La Denominación de Origen Tarragona, reconocida por la calidad de sus viñas, está lidiando con la dramática reducción de su cosecha a causa de factores climáticos. Este año, ha reportado una cosecha de solamente 1.200.000 kilos de uva, lo que significa un descenso de un 52% en comparación con el año precedente, cuando alcanzaron los 2.500.000 de kilos. La entidad ha reconocido que este descenso se debe principalmente a las altas temperaturas y la crítica sequía que está azotando la región.
Las consecuencias de la falta de agua se han notado especialmente en las plantaciones viejas del Camp de Tarragona, las cuales «están sufriendo mucho». Sin embargo, la situación en la Ribera d’Ebre ha sido ligeramente menos grave, gracias a la existencia de riego de apoyo y la cercanía del río.

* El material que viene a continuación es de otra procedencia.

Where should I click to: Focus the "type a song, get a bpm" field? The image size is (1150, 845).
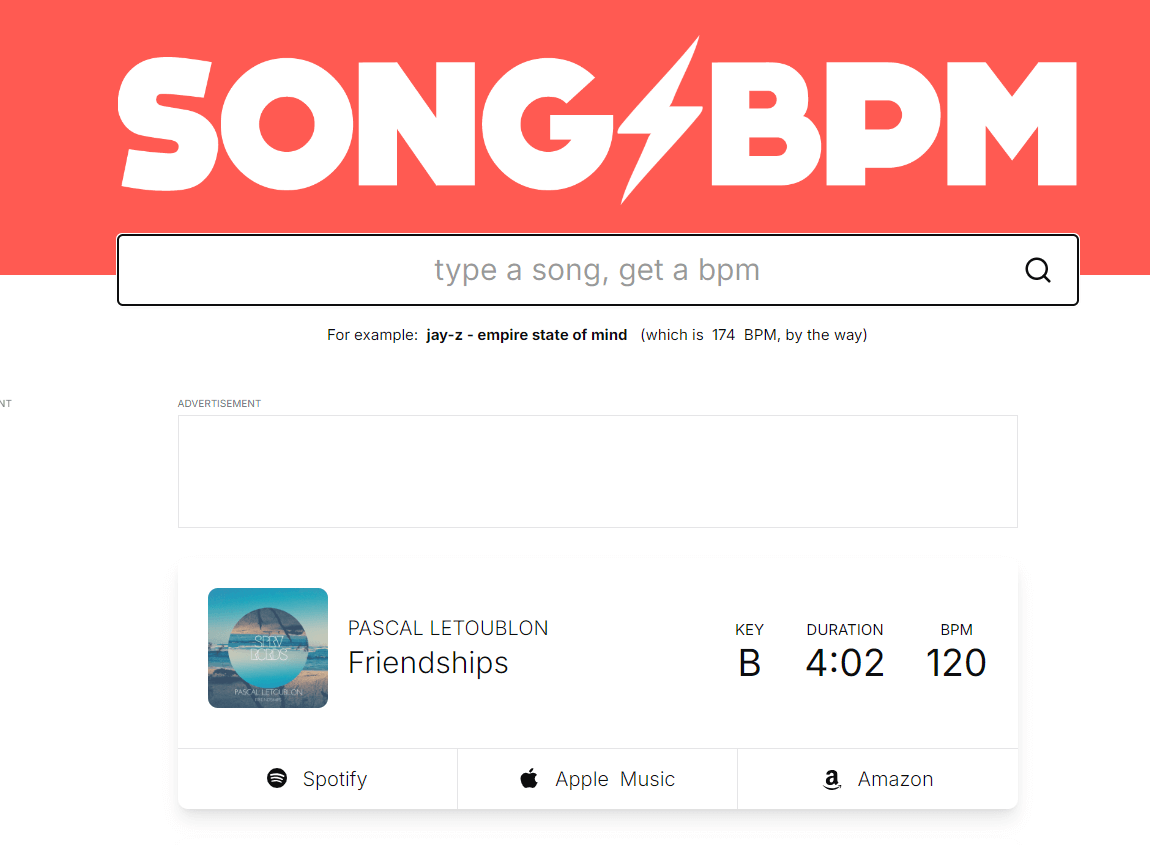[597, 270]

A pesar de las adversidades climatológicas, la calidad de la uva cosechada ha sido muy buena. No obstante, es importante mencionar que la madurez de la uva ha sido solamente «correcta» y la sequía acumulada ha llevado a un grado de azúcar en la uva «sensiblemente más bajo». Aunque la ausencia de agua complicó la supervivencia de las plantas, también jugó a su favor al evitar la propagación de plagas y enfermedades destacables. No obstante, hubo casos en que el mosquito verde afectó ligeramente a la viña debido a la falta de vegetación donde alojarse.
La DO Tarragona no sólo está preocupada por la situación actual, sino que también está llevando a cabo la tarea de estudiar los posibles daños en las plantaciones afectadas y su consecuente impacto en la cosecha del próximo año. Ante este escenario, reclama a la administración buscar soluciones viables para mantener el cultivo de la viña, considerando el difícil contexto económico que está atravesando el sector vitivinícola.

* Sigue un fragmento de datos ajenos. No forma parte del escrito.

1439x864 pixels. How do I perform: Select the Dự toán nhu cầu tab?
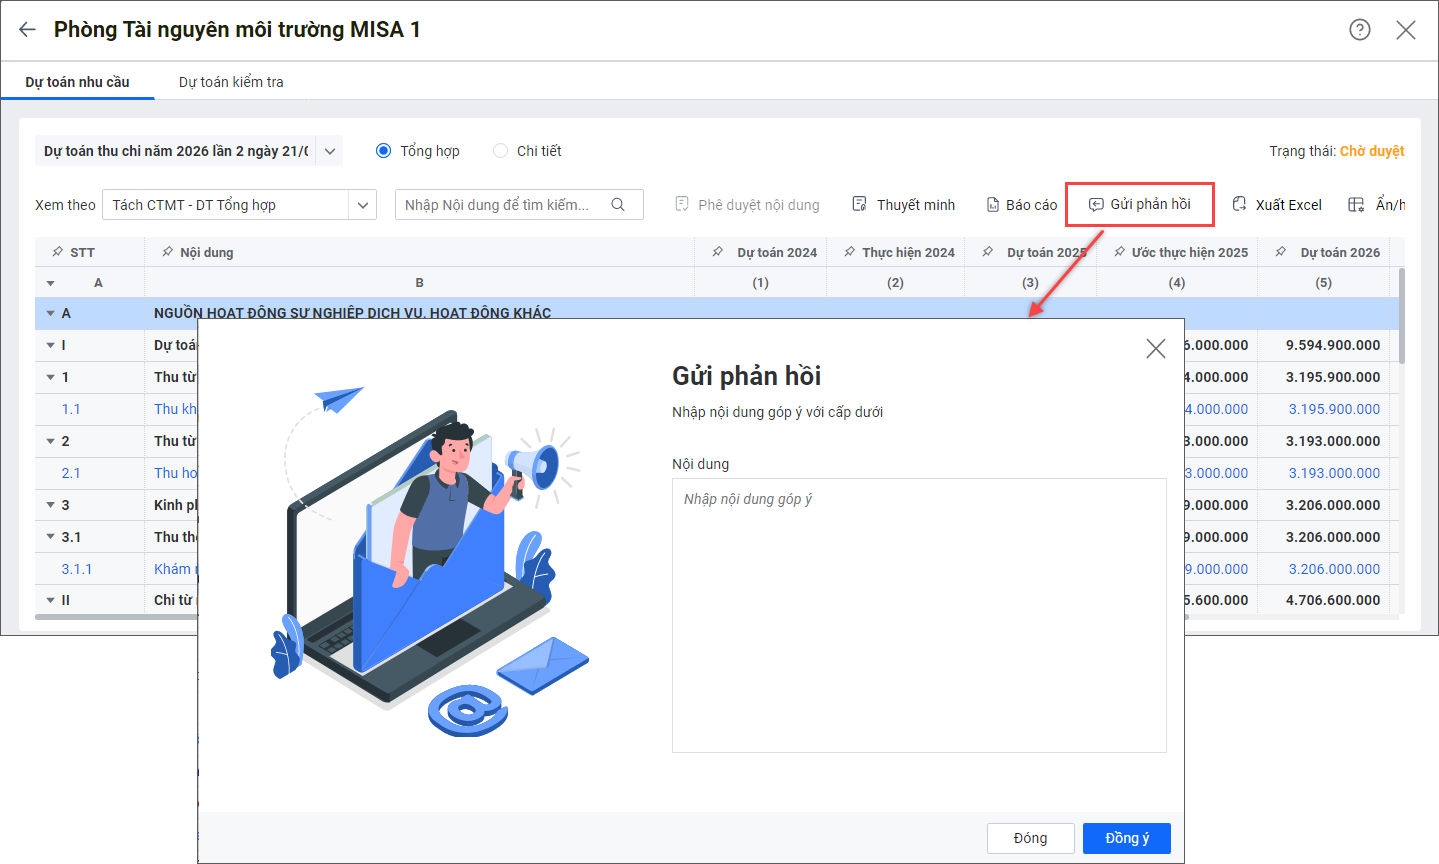pyautogui.click(x=77, y=82)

La adaptación al cambio climático es un reto ineludible para esta denominación y, sin duda, para muchos otros productores. La situación de la DO Tarragona es un recordatorio amargo de los retos que se deben afrontar y de la urgencia de buscar soluciones sostenibles para garantizar la supervivencia de la uva en un contexto cada vez más desfavorable.